Cuando uno decide comprar el miedo porque está de oferta y ni siquiera le pone un poco de sal la lógica dice que pronto preferirá ayunar. Cuando uno ha visto ya tanto que casi prefiere no ver más es porque sin duda es momento de SOÑAR un poco más. Soñemos que ya falta poco, soñemos con viajar y sintamos al menos durmiendo la anhelada LIBERTAD.
Puede que no sea fácil soñar cuando hay facturas sin pagar y grandes retos frente a nosotros que urge solucionar pero precisamente por eso, por sanidad mental, siento que hoy más que nunca necesitamos equilibrar y poner en práctica toda herramienta que nos ayude a no dejarnos arrastrar ni por las noticias, ni por las redes ni por nadie que quiera controlar lo que debemos sentir y pensar. Siento que hay una línea muy delgada entre informar y asustar y está en nosotros saberla diferenciar, cuidar que lo que entre no nos llegue a perturbar y cuidar lo que vamos a entregar, sentir antes lo que nuestras palabras y mensajes van a generar porque muchas veces los enviamos con la intención de informar y no dimensionamos la angustia que podemos provocar.
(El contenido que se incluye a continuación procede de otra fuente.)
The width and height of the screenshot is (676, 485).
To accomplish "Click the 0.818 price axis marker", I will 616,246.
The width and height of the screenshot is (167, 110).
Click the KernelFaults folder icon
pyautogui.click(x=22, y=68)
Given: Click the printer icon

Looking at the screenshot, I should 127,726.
Siento que es momento de compartir cosas que lejos de asustar o dividir nos ayuden en el diario vivir. Yo hoy les dejo por aquí una receta cuyo sabor a libertad es difícil de igualar. Es una receta antigua, de alto valor nutricional ya que nutre el cuerpo y el alma por igual. La receta que seguro les va a encantar es: Viajar. Hacerlo siempre nos ha ayudado a ver más allá, así qué tal vez haciéndolo encontremos las respuestas que hoy sentimos no hallar.
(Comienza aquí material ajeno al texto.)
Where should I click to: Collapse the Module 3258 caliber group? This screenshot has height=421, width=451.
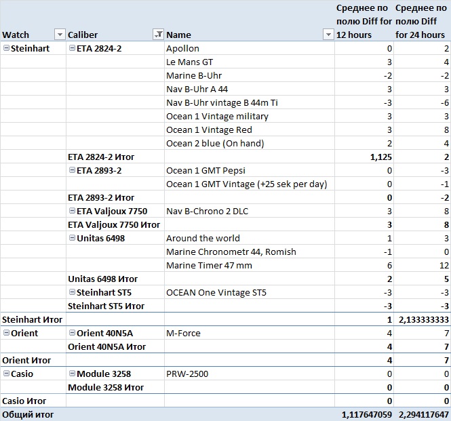click(72, 374)
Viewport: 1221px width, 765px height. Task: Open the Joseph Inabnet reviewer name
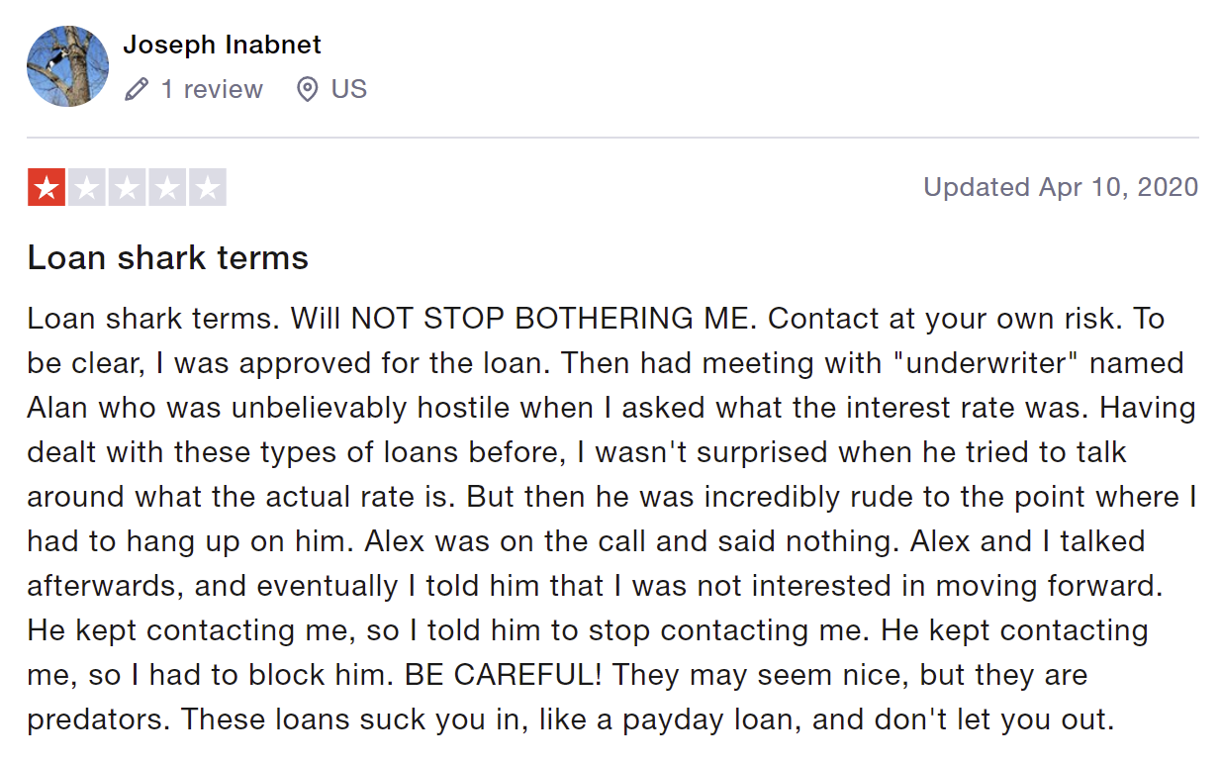click(x=222, y=45)
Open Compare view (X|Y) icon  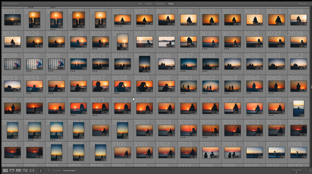(19, 171)
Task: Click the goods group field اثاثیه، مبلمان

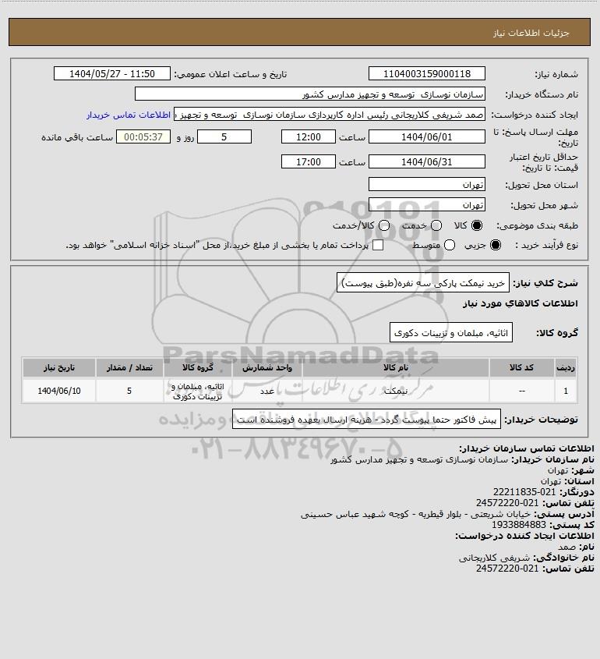Action: click(x=451, y=333)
Hoy por hoy viajar con la imaginación parece ser nuestra única opción pero en unos días más tal vez nos podamos escapar y si alguien duda si seguir con el plan que hace meses le hacía vibrar y siente que la presión no le deja ponerse en modo vacación, le diría que siempre es buena idea salir, ordenar cabeza y corazón aunque por supuesto hacerle siempre caso a la intuición .
Tal vez en este mundo que necesita un poco de alegría, celebrar la Navidad en julio podría ser una alternativa. Ya me imaginé gritando ¡Feliz Reencuentro! y poniendo debajo del árbol nuestro propio renacimiento. Que pronto comiencen los viajes que generen encuentros, que veamos a la familia sin que el Zoom esté abierto, convivamos con los amigos, apoyémonos entre todos, compartamos buenos consejos mirándonos a los ojos. Y si estás pensando cuál sería el lugar perfecto para un viaje divertido y sano te quiero recomendar el Caribe Mexicano.
Siendo cada día más conscientes y buscando hacer viajes con sentido , en esta época que tan necesario es apoyar les puedo asegurar a todos aquellos que puedan viajar, que miles de personas se lo agradecerán ya que de su vacación depende su alimentación. Ellos sueñan con que puedan salir para poderlos consentir. Será sin duda una vacación especial que seguramente van a valorar.
En lo que llega el día en que podamos viajar, los invito a tratar de visualizar la cantidad de vidas que podemos mejorar, unámonos en el esfuerzo de mantener esa intención y confiemos en que todo se acomodará como parte de un bien mayor aunque por momentos pueda escaparse de nuestra comprensión .
Soñemos, viajemos fuera y también a nuestro interior y que nuestra brújula siempre sea nuestro corazón.